Poster Presentations

Partial cranial diabetes insipidus in breast cancer: invisible pituitary metastases or uncanny coincidence

Sam Westall, Heather Sullivan, Sid McNulty, Sumudu Bujawansa & Prakash Narayanan


Diabetes Centre, St Helens Hospital, St Helens, UK.

Case history: PD is a 57-year-old female teacher who presented to her GP in October 2017 with lethargy, dyspnoea and anaemia. Bone marrow biopsy followed by a CT scan of her chest and abdomen confirmed lobular breast cancer with peritoneal and bone metastases (ER+/HER2−). The patient also had an MRI scan of her head to assess for intracranial metastatic disease which was negative at the start of December 2017. She was commenced on letrozole, palbociclib and denosumab. A fortnight after commencing treatment for the breast cancer, the patient was admitted by the GP with intractable thirst –symptoms began September 2017 (predated breast cancer diagnosis).

Investigations: Other causes of polyuria were excluded (diuretics; thyroid biochemistry, bone profile, renal profile, anterior pituitary hormone profile, glucose – all fine).
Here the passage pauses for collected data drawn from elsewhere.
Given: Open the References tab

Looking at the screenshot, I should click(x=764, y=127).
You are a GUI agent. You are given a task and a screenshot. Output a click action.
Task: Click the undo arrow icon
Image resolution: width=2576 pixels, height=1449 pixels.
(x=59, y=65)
The patient proceeded to have a water deprivation test in December 2017. The results are shown in Table 1.

Following confirmation of partial cranial diabetes insipidus (DI), reimaging of the posterior pituitary was requested in January 2018 which again demonstrated no intracranial or pituitary pathology.

Results and treatments: The test demonstrates partial cranial DI as there is failure to fully concentrate urine to >750 mosmol/Kg with a serum osmolality >295 mosmol/Kg and improvement of the urine osmolality to 601 mosmol/Kg following administration of DDAVP. The patient was subsequently commenced on regular desmopressin with resolution of symptoms and normal electrolytes.

Table 1 Results from water deprivation test.
Water Deprivation Test
Spec NoTime (mins)Serum Osmolality mosmol/Kg Urine Osmolality mosmol/Kg
2 microgramDDAVP given

Conclusions and points for discussion: This is an interesting case of partial cranial diabetes insipidus on a background of metastatic breast cancer without intracranial metastases on radiological surveillance. Serial pituitary MRI scans over 12 months demonstrated no pituitary/intracranial pathology. The patient had good biochemical and symptomatic resolution following treatment. While idiopathic cranial DI is possible, onset of symptoms coincided with development of breast cancer making this less likely.